Ranking (information retrieval)

Ranking Algorithms - PageRank: Originated in the 1940s, developed by Wassily Leontief in economics. - Endorsement Ranking: Developed by Charles H Hubbell in 1965, based on the importance of endorsers. - Journal Ranking: Developed by Gabriel Pinski and Francis Narin, based on citations from important journals. - HITS Algorithm: Developed by Jon Kleinberg, treating web pages as hubs and authorities. Ranking Models - Boolean Model: Fetches complete matches, does not rank documents. - Vector Space Model: Addresses partial matches, assigns weights to index items, calculates similarity scores using cosine similarity. - Probabilistic Model: Uses probability theory, ranks documents based on decreasing probability of relevance.

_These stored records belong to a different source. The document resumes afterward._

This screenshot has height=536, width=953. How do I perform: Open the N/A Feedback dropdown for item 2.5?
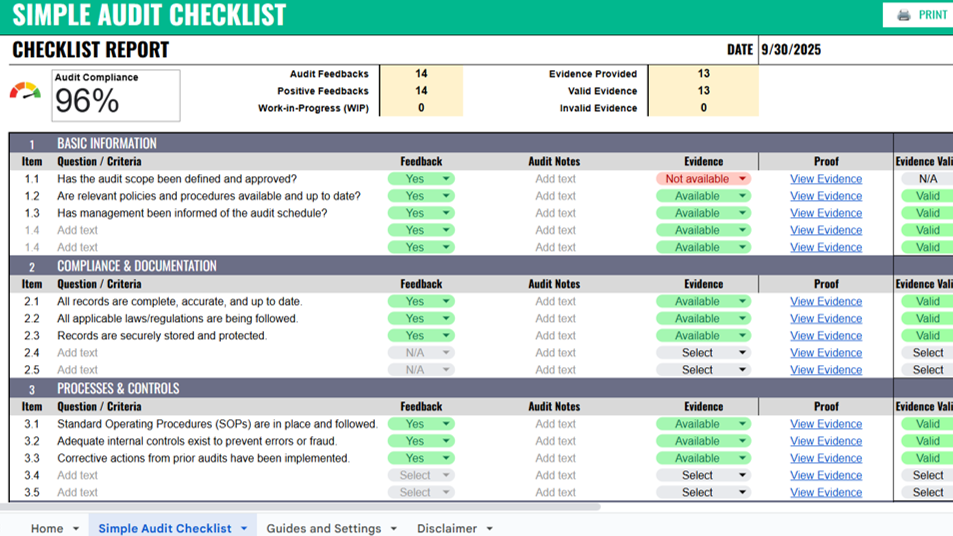[x=446, y=370]
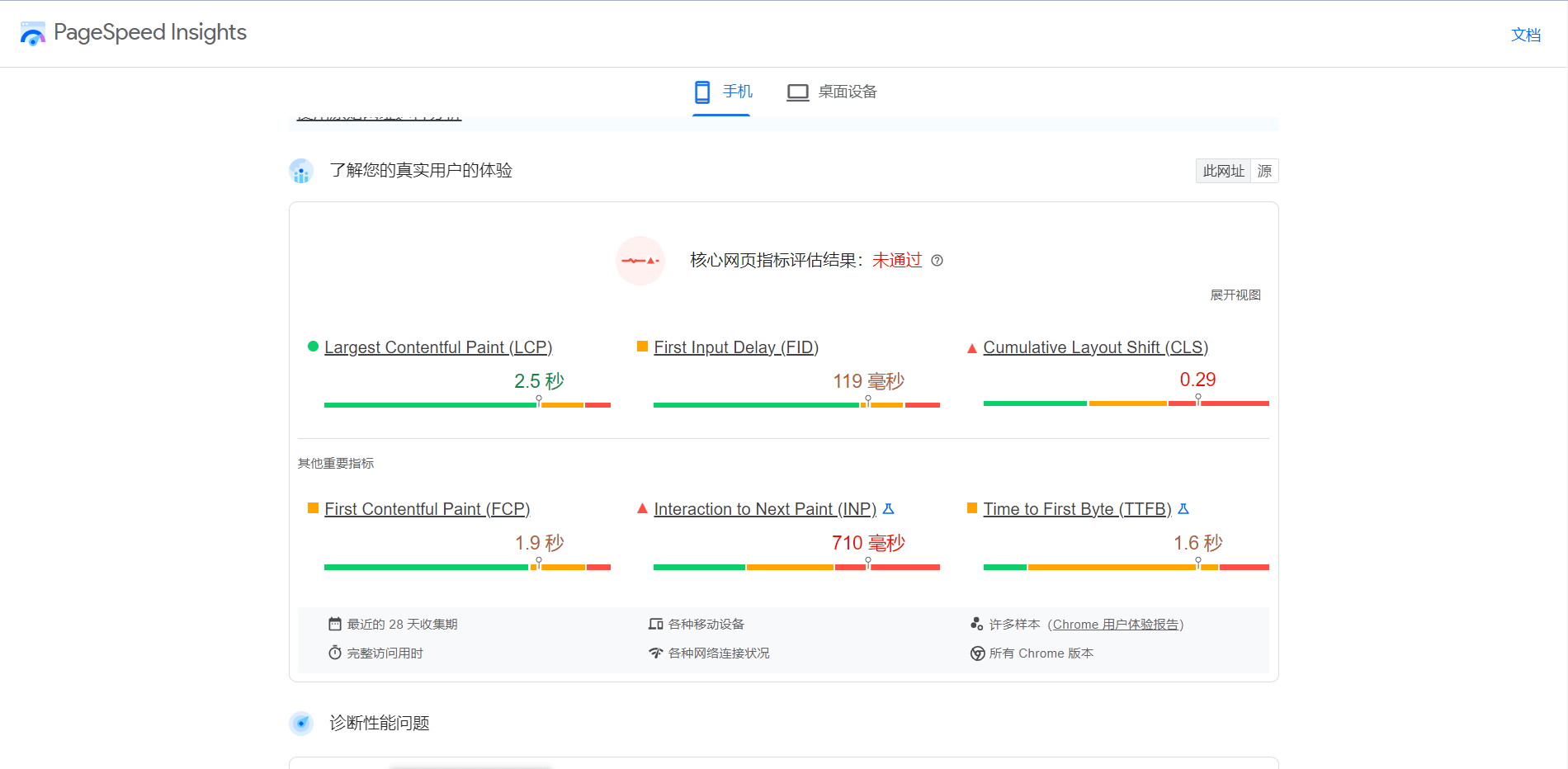Switch to the 桌面设备 tab

pos(831,92)
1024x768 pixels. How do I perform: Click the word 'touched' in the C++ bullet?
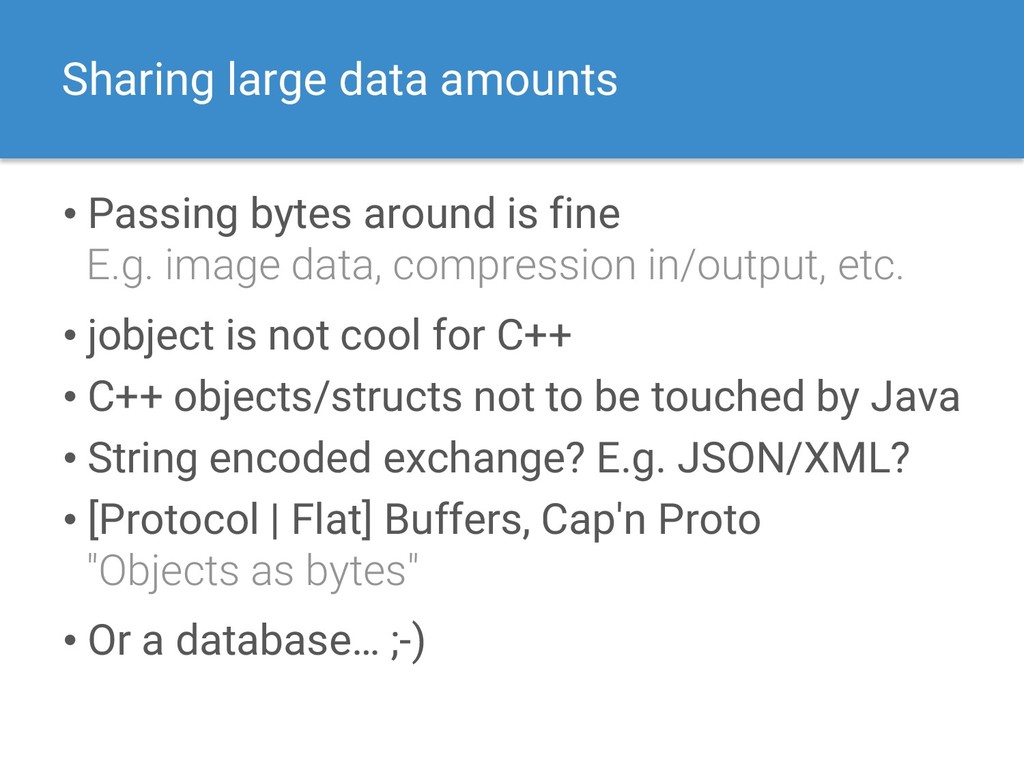pyautogui.click(x=728, y=397)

Evaluation Measures - Precision: Measures the proportion of top-ranked results that are relevant. - Recall: Measures the completeness of the information retrieval process. - F1 Score: Combines precision and recall into a harmonic mean. - Precision-Recall Curves: Plotted to evaluate ranked retrieval results. HITS Algorithm - HITS uses Link Analysis for analyzing page relevance. - Works on small sets of subgraph. - Query dependent. - Subgraphs are ranked according to weights in hubs and authorities. - Pages with the highest ranks are fetched and displayed. Learning to Rank: Application of Machine Learning - Learning to rank is an application of machine learning. - Used for solving the ranking problem. - Machine learning techniques are applied to rank items. - Widely used in information retrieval. - Learning to rank improves the accuracy of search results.